Cellular Router With Wifi Test in Eagle Pass

Our port of entry (POE) locations, use Cisco 819 routers that have a cellular connection for the data service. This has allowed us to reduce the complexity of our border circuits by not having to worry about a physical connection. It’s also way cheaper from a cost perspective.

Our current setup at the POE locations has an 819 with a separate wifi access point so the handhelds that are used to collect the taxes can sync over wifi and run credit cards. Because the 819 routers do not have power over ethernet to power the access points, they need to run through a power injector, which is plugged into the wall.

The basic setup we have is an 819 router whose data connection is over cellular, has a wired connection a power injector (that is also plugged into the wall) and then a wired connection from the power inject to the access point. The access point is also hooked to an antenna. This means to make the whole setup work, there are a bunch of different components that can cause issues. These include 2 different network cables that can become unplugged, a power injector that can become unplugged, an antenna can become unplugged, or the router itself that can act up and cause issues.

With that being said, there’s a lot of points of failure. Another challenge is these border locations are often in remote locations and the people working there are not technically savvy. There also can be a language barrier that can add an extra challenge. This makes troubleshooting these things super hard. The crazy thing is, compared to how we used to do it with wired data connections, this setup is a more simplified version. As you can see by the picture below of the box of components I collected after this trip, there are a lot of components.

Another project I am looking to do is replace a bunch of 5505 routers that are out of date. We found that the 819 router can function either with cellular data connection or also on a wired data connection and is also capable of supporting a small office. I also found out that they now make 819 cellular routers with built in wifi and they only cost a couple hundred more than their non-wifi counterparts.

The plan was to swap all the border 819’s without wifi and install the ones with wifi. Then I’ll take those non-wifi routers and replace the obsolete 5505’s (I’ll have many more blog entries coming up on the travel required for this). Also, we could reclaim the access points and install wifi in a bunch more of our offices that currently do not have wifi.

This shuffling around of routers would simplify the POE locations, as well as free up equipment that could be used elsewhere. Everything would be built into the single router and it would save space in the POE booths. It would be much easier to troubleshoot and maintain the setup. If you compare the picture below with the picture above, you will see a night and day difference.

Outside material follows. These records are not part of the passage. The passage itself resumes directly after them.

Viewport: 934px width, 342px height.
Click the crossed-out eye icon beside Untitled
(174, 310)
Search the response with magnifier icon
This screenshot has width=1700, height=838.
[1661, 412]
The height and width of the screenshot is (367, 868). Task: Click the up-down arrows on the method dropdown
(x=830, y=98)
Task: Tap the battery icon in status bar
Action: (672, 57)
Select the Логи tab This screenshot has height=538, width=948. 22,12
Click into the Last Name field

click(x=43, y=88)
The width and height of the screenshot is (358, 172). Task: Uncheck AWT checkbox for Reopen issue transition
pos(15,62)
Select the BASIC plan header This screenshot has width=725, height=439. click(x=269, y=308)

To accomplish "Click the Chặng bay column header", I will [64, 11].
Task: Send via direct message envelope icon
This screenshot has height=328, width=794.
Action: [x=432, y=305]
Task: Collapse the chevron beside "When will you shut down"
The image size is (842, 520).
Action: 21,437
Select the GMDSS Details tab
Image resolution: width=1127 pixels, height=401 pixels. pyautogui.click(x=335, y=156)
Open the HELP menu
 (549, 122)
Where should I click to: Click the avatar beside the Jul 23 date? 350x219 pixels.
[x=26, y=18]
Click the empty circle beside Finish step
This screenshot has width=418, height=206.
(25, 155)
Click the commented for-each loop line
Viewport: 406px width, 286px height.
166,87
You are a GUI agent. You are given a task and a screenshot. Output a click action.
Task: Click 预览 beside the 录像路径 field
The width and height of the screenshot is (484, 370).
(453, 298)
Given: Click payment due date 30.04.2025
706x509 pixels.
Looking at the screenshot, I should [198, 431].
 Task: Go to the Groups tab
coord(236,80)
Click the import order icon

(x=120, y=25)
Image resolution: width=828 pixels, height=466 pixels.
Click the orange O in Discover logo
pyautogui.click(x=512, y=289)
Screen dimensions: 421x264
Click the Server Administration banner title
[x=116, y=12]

Now, I had done a proof of concept with a test router on my Odessa and El Paso trip. Everything worked and the wifi had the range we needed. We ordered a bunch of routers from Cisco to proceed with the project. I decided that Eagle Pass would be a good pilot site to first test this out. It was the closest POE in travel time and also it wasn’t as high volume as some of the other ports can be. This would minimize my travel time as well as prevent any major disruptions.

I hit the road and drove through San Antonio. Once I got to Highway 57, it was pretty much middle of nowhere.

The speed limits were high for cars, but obviously farm machinery doesn’t move that fast.

I got to the booth and swapped the SIM card out from the current router. I was happy when everything came up and worked. I did a few tests and it performed to expectations. I put the router in the corner of the desk where the old one was.

The work got done soon enough and I was on my way to the hotel. I didn’t go to Piedras Negras this time, but I was still welcomed to Texas as I left the POE site.

I didn’t want to go to Mexico because it’s a decent walk and it was very hot that day. When I reached the hotel, it was 95.

I checked into my room and worked a little while to get a full day in. A while after I got done working, I took a coworker’s recommendation and headed to Rodee’s Country Fried Chicken. By then, it was 100 out.

The chicken was great at Rodee’s. On the way back to the hotel, I noticed a sketchy food stand by a carwash.

The next morning I had breakfast. Another unusual thing I saw was a cop giving the traffic report on the local news.

When I left for Austin, it was already 77 degrees. I could see it was going to turn out to be another hot one.

Of course, coming back from the border, I had to stop at an inland border checkpoint.

And by stop, I meant wait a while in line.

From there, it was pretty smooth driving…

…until I hit Austin. Traffic was literally backed to the I35 exit to 290. They decided during the middle of the day would be a good time to cut concrete and close down a couple lanes. For me to get to 3 miles to 360, it took almost an hour. This was definitely not fun.

At least there was a car ahead of me that had a bunch of bumper stickers that made it entertaining to read as I sat stuck in traffic.

The traffic jam took a normally 3.5-4 hour drive and turned it into an over 5 hour drive. I was happy when the road finally opened up and could get back to the office. At least the trip itself was a success and so far the router has been working flawlessly. This pilot is going well and soon I’ll be on the road to deploy the many more routers sitting at my desk.